(Records from a dataset)
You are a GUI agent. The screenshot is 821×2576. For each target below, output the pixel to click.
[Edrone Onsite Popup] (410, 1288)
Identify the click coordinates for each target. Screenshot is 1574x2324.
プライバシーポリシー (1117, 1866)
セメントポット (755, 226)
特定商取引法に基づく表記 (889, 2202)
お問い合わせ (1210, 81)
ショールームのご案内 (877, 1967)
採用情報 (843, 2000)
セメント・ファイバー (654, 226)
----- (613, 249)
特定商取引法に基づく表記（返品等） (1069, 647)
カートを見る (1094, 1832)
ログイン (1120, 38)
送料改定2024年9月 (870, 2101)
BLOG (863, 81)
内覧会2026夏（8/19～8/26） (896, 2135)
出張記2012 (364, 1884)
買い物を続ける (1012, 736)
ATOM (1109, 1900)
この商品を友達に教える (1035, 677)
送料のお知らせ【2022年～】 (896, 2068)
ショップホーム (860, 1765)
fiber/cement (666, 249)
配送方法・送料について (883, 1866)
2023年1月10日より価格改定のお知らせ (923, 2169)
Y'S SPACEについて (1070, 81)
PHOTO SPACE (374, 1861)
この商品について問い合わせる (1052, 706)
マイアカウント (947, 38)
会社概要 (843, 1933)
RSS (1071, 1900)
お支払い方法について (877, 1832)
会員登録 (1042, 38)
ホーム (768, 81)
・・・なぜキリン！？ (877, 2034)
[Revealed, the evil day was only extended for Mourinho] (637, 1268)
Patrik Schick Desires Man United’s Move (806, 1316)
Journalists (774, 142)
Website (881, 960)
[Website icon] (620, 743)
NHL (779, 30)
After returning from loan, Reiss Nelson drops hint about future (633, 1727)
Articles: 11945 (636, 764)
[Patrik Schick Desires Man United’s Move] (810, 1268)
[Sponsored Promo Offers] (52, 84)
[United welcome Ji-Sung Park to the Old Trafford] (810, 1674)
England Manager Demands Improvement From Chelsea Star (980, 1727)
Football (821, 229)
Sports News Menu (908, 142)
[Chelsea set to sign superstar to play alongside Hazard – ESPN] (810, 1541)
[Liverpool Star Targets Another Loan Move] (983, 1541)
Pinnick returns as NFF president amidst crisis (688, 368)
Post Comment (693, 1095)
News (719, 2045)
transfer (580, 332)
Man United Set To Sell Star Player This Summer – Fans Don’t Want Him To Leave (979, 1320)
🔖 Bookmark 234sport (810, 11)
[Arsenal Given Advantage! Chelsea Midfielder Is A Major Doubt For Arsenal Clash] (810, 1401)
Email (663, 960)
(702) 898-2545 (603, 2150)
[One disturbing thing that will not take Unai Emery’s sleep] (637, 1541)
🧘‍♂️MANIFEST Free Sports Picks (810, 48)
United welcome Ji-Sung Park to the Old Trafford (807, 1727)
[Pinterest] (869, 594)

### TASK STATEMENT:
Both end lines included, restate word for word the lines above from the line with "送料のお知らせ【2022年～】 (896, 2068)" to the line with "Football (821, 229)", and nothing else.

### TASK OUTPUT:
送料のお知らせ【2022年～】 (896, 2068)
ショップホーム (860, 1765)
fiber/cement (666, 249)
配送方法・送料について (883, 1866)
2023年1月10日より価格改定のお知らせ (923, 2169)
Y'S SPACEについて (1070, 81)
PHOTO SPACE (374, 1861)
この商品について問い合わせる (1052, 706)
マイアカウント (947, 38)
会社概要 (843, 1933)
RSS (1071, 1900)
お支払い方法について (877, 1832)
会員登録 (1042, 38)
ホーム (768, 81)
・・・なぜキリン！？ (877, 2034)
[Revealed, the evil day was only extended for Mourinho] (637, 1268)
Patrik Schick Desires Man United’s Move (806, 1316)
Journalists (774, 142)
Website (881, 960)
[Website icon] (620, 743)
NHL (779, 30)
After returning from loan, Reiss Nelson drops hint about future (633, 1727)
Articles: 11945 (636, 764)
[Patrik Schick Desires Man United’s Move] (810, 1268)
[Sponsored Promo Offers] (52, 84)
[United welcome Ji-Sung Park to the Old Trafford] (810, 1674)
England Manager Demands Improvement From Chelsea Star (980, 1727)
Football (821, 229)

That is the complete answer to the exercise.